TOKYO • For the record, she wears extremely short skirts, sports blue pigtails that end at her knees and has the boundless energy of a playful puppy.
During her 10-year career, she has released more than 100,000 songs in a variety of languages and opened shows for Lady Gaga.
Hatsune Miku, who boasts 2.5 million Facebook followers, is a computer-simulated pop star created more than a decade ago by Mr Hiroyuki Ito, chief executive of Crypton Future Media in Sapporo, Japan.
She started life as a piece of voice-synthesis software, but has since evolved to become a singing sensation in her own right, thanks to the creativity of her legions of fans.
Crucial to Miku's success is the ability of devotees to purchase the Yamaha-powered Vocaloid software and write their own songs for the star.
Fans can upload songs to the Web and vie for the honour of having her perform them at live gigs, in which the computer-animated Miku takes centre stage, surrounded by human guitarists, drummers and pianists.
Mr Ito describes the concerts as a collaboration of professional and amateur creators, both in terms of the music and anime-style outfits Miku wears.

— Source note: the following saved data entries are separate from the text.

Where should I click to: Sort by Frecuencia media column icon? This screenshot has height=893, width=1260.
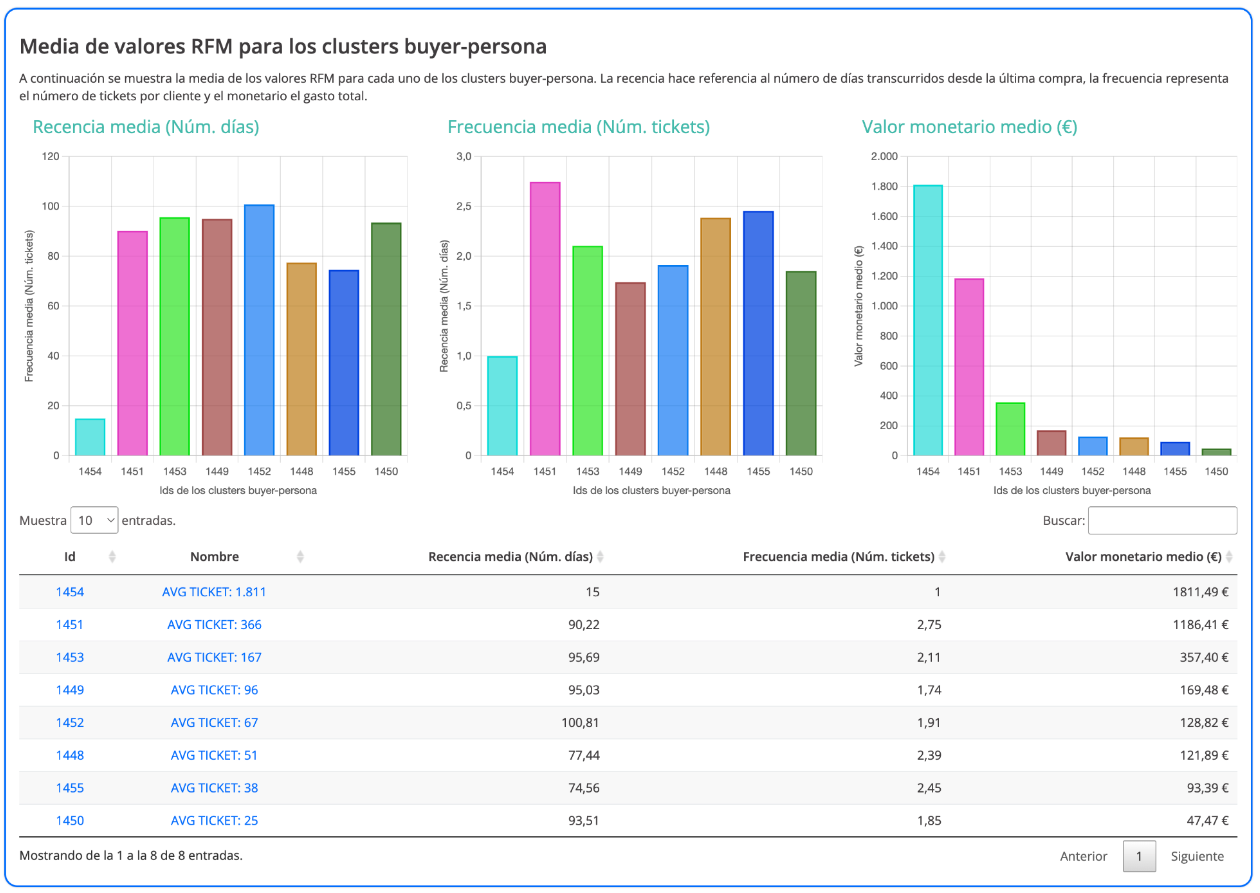click(x=942, y=557)
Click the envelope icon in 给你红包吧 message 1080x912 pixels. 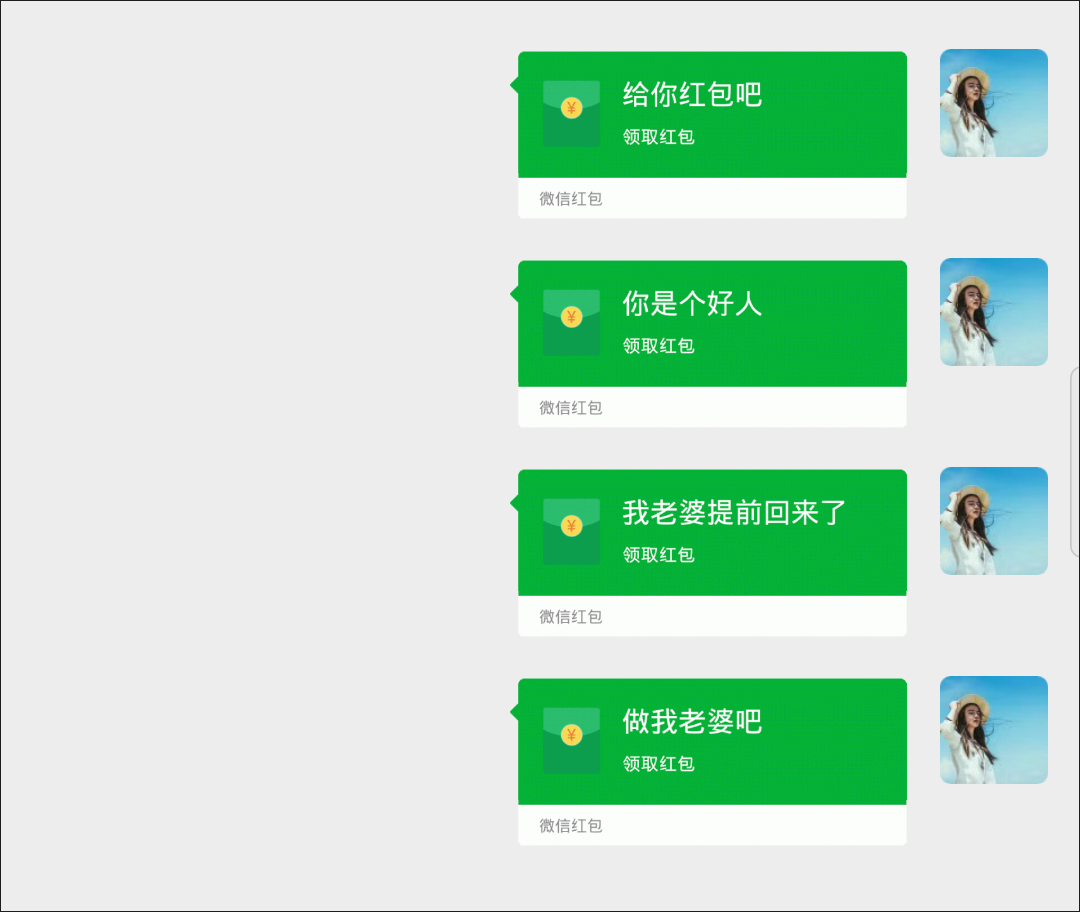pyautogui.click(x=571, y=114)
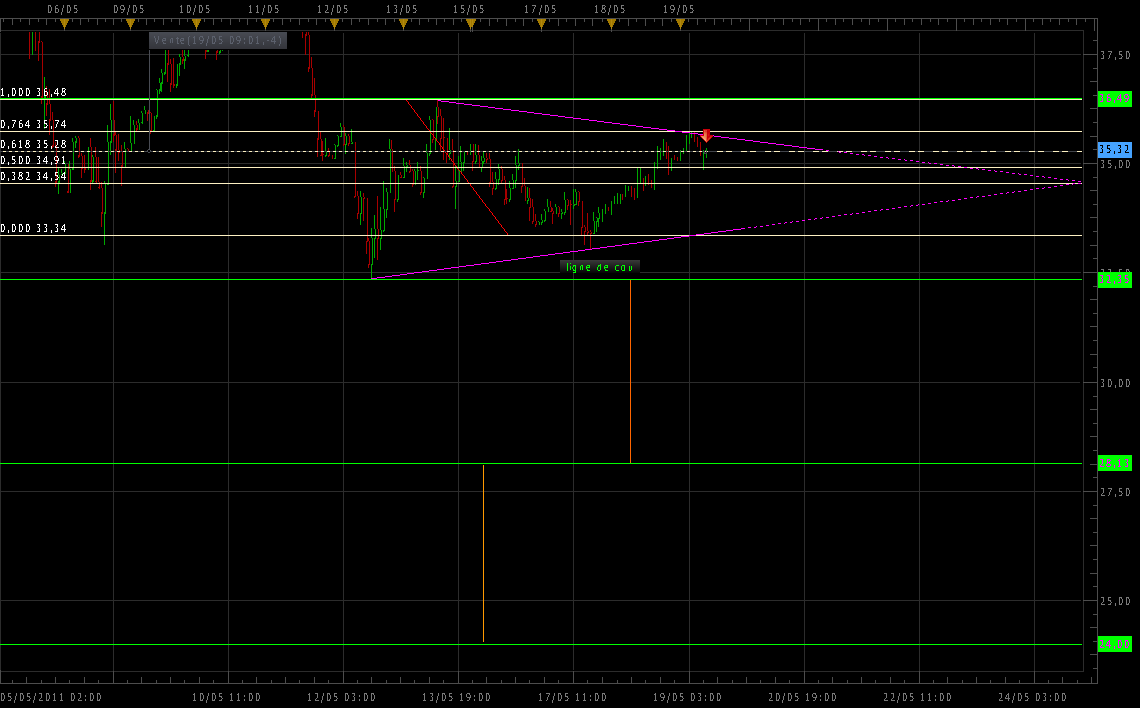Viewport: 1140px width, 708px height.
Task: Click the green 36,49 price tag
Action: click(1114, 98)
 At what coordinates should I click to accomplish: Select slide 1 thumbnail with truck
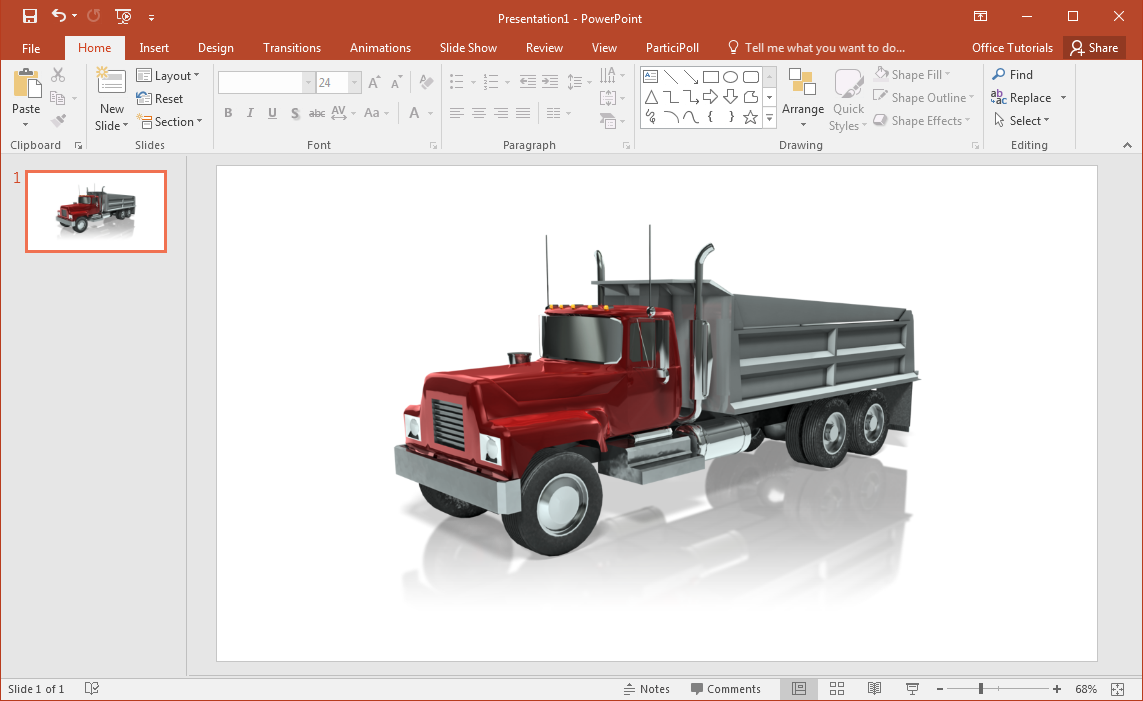coord(96,211)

"A Miku concert, rather than being a professionally produced concert with orders coming from the top down, is more of a collaboration of creators acting in concert with Miku to share popular songs that fans love," he added.
"It's really a kind of creative gathering of people such as songwriters, costume designers and illustrators."
And it appears to be very lucrative for Crypton and some of those amateur songwriters, who have penned songs for Miku and subsequently were plucked from obscurity by record companies looking for The Next Big Thing.
Crypton has sold 120,000 units of the Miku software, which retails for US$200 (S$273).
It also makes money through ticket sales and character licensing for commercial purposes.
As for the future of Miku - whose full name translates into English as First Sound Of The Future - and Crypton, Mr Ito has ambitious plans.
"We are trying to further develop (the) technology and get our voice synthesizer software as close as possible to the human voice," he said.
"We will arrive at the point, though, where we have surpassed the human voice to create something that doesn't exist.
"My hope is that this new technology will bring about a new kind of music."